◆ Problem to work on ◆
The records below are to be copied exactly, with every picture left out.

==== Data listing

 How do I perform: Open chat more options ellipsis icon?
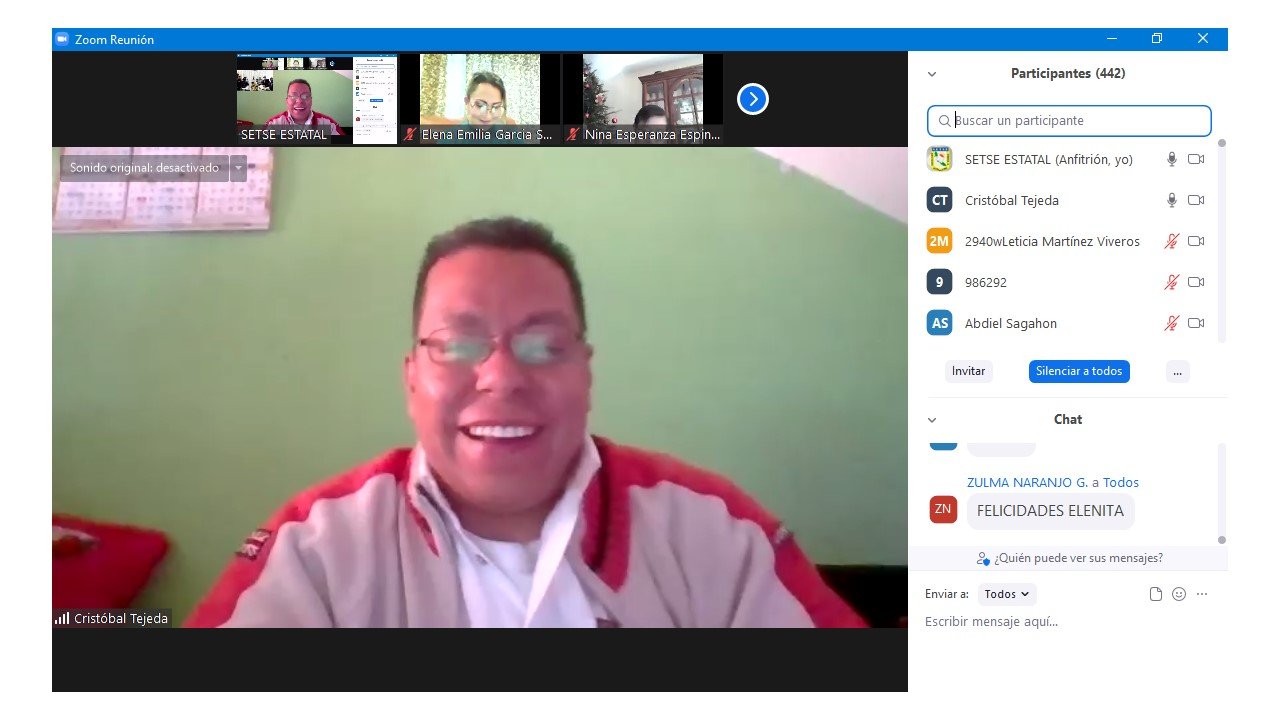(x=1202, y=594)
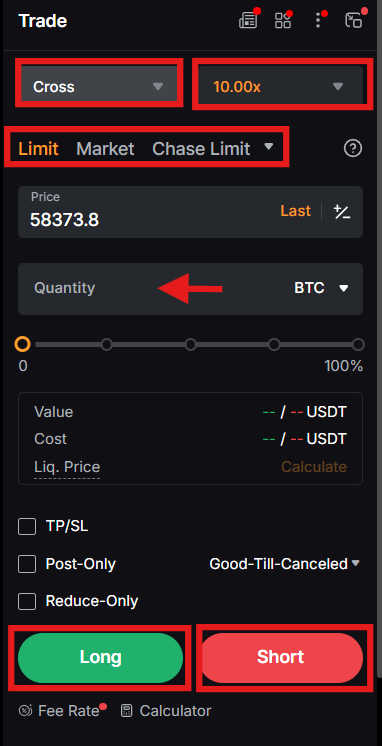Image resolution: width=382 pixels, height=746 pixels.
Task: Change the BTC quantity unit dropdown
Action: (x=322, y=288)
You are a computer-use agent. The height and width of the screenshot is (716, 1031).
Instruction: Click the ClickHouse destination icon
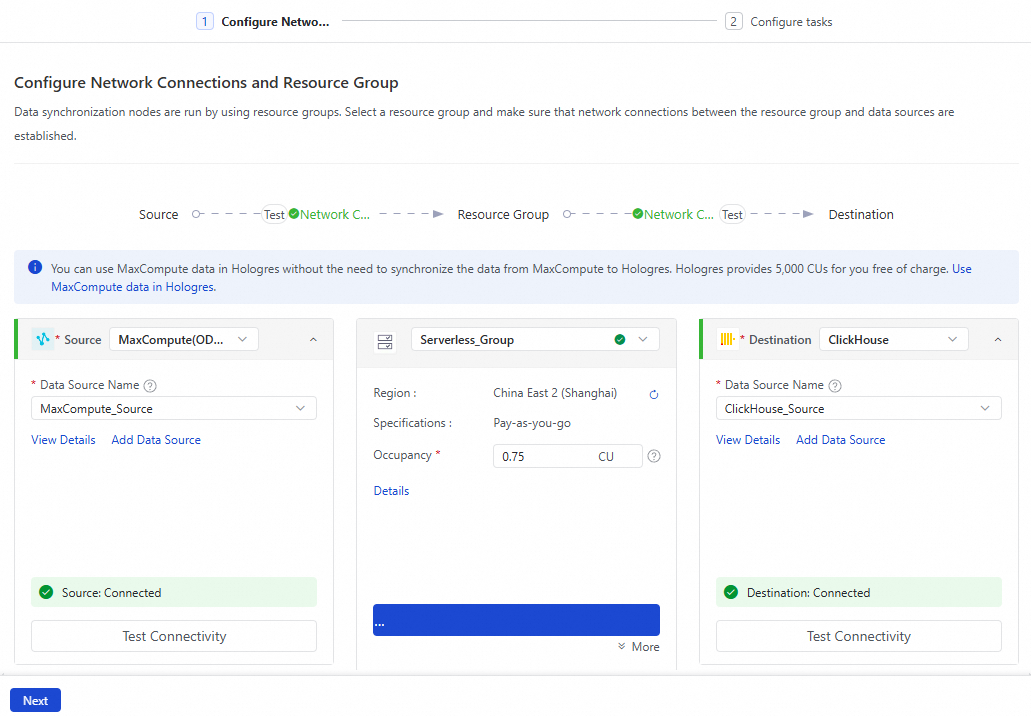(x=727, y=339)
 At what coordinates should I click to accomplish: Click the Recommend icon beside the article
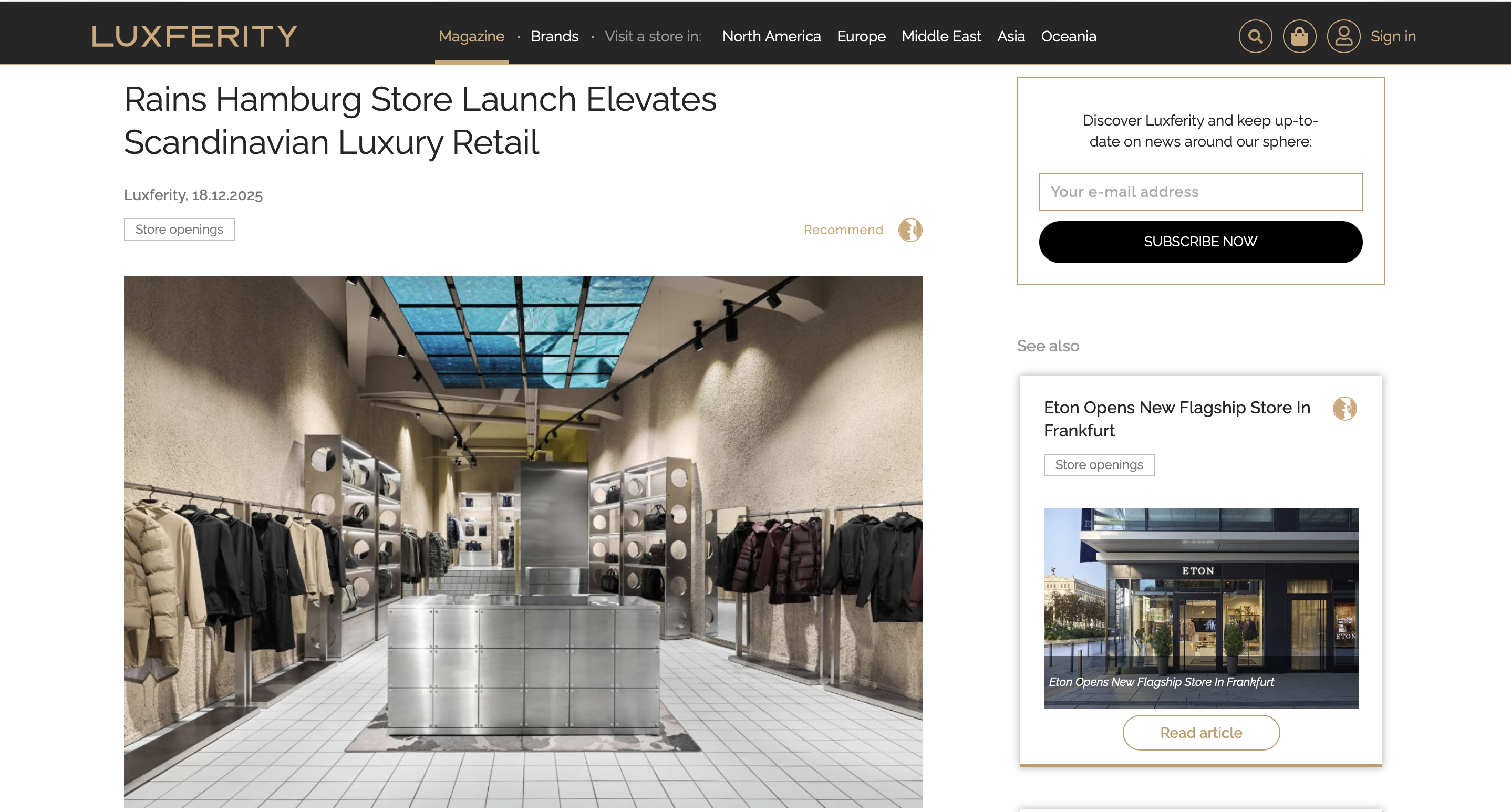[x=910, y=230]
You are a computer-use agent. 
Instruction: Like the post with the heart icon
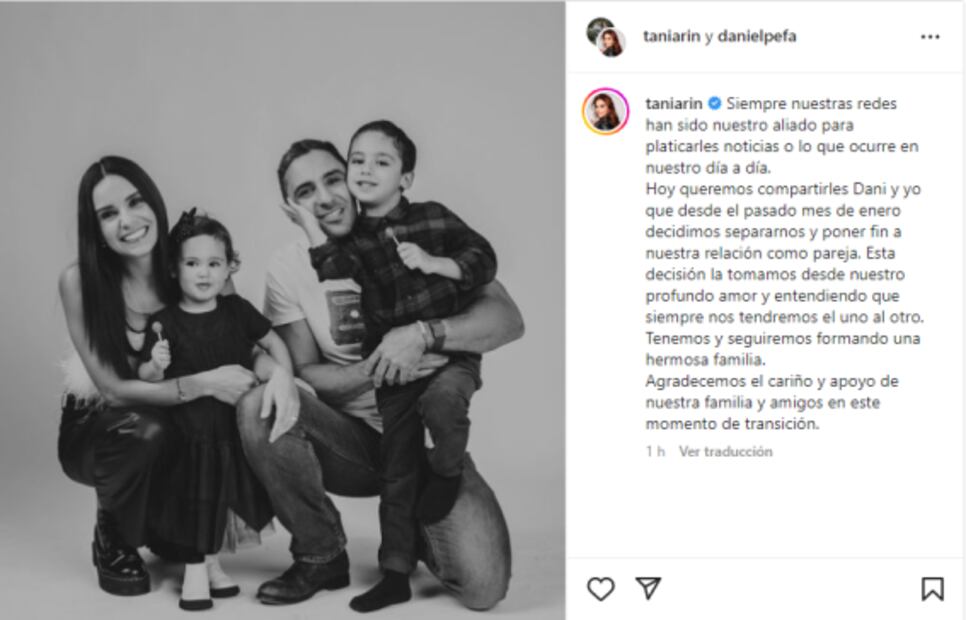tap(601, 589)
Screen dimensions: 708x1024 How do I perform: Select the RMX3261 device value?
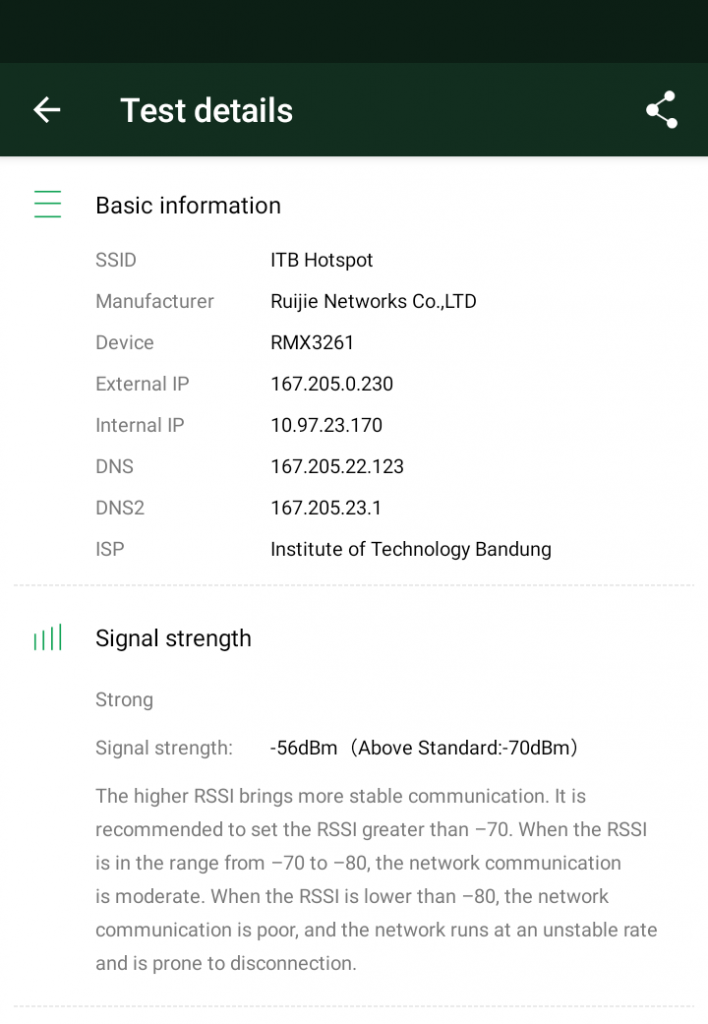coord(312,342)
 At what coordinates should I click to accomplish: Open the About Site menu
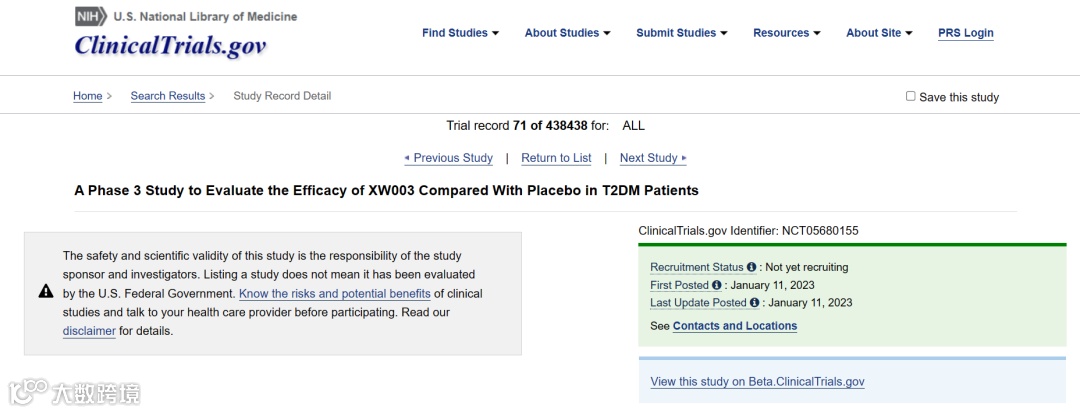(x=879, y=33)
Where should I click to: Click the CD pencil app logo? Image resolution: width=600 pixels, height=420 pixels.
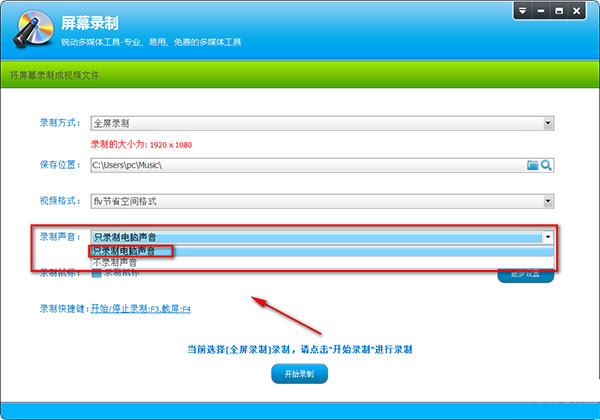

========

◆ Task answer ◆
 How do I perform: Open chat more options ellipsis icon?
(x=1202, y=594)
Image resolution: width=382 pixels, height=746 pixels.
Task: Change the BTC quantity unit dropdown
Action: (x=322, y=288)
You are a computer-use agent. The height and width of the screenshot is (716, 1031).
Instruction: Click the ClickHouse destination icon
(x=727, y=339)
 At what coordinates should I click to accomplish: Click the Recommend icon beside the article
[x=910, y=230]
You are a computer-use agent. 
Instruction: Like the post with the heart icon
tap(601, 589)
Screen dimensions: 708x1024 How do I perform: Select the RMX3261 device value?
coord(312,342)
 At what coordinates should I click to accomplish: Open the About Site menu
(x=879, y=33)
Where should I click to: Click the CD pencil app logo? Image resolution: width=600 pixels, height=420 pixels.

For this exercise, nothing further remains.